***** Supplied information
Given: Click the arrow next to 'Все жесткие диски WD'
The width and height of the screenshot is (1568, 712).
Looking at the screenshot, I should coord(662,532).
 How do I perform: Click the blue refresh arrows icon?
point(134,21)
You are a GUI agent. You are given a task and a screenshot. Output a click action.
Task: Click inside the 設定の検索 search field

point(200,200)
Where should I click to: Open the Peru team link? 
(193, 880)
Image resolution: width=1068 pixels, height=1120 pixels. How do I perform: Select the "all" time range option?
**********
- Required task -
Return each of the entries above verbatim, in the order they appear.

- Output of the task -
Given: Click the arrow next to 'Все жесткие диски WD'
The width and height of the screenshot is (1568, 712).
Looking at the screenshot, I should coord(662,532).
 How do I perform: Click the blue refresh arrows icon?
point(134,21)
You are a GUI agent. You are given a task and a screenshot. Output a click action.
Task: Click inside the 設定の検索 search field

point(200,200)
Where should I click to: Open the Peru team link? 
(193, 880)
Image resolution: width=1068 pixels, height=1120 pixels. How do I perform: Select the "all" time range option?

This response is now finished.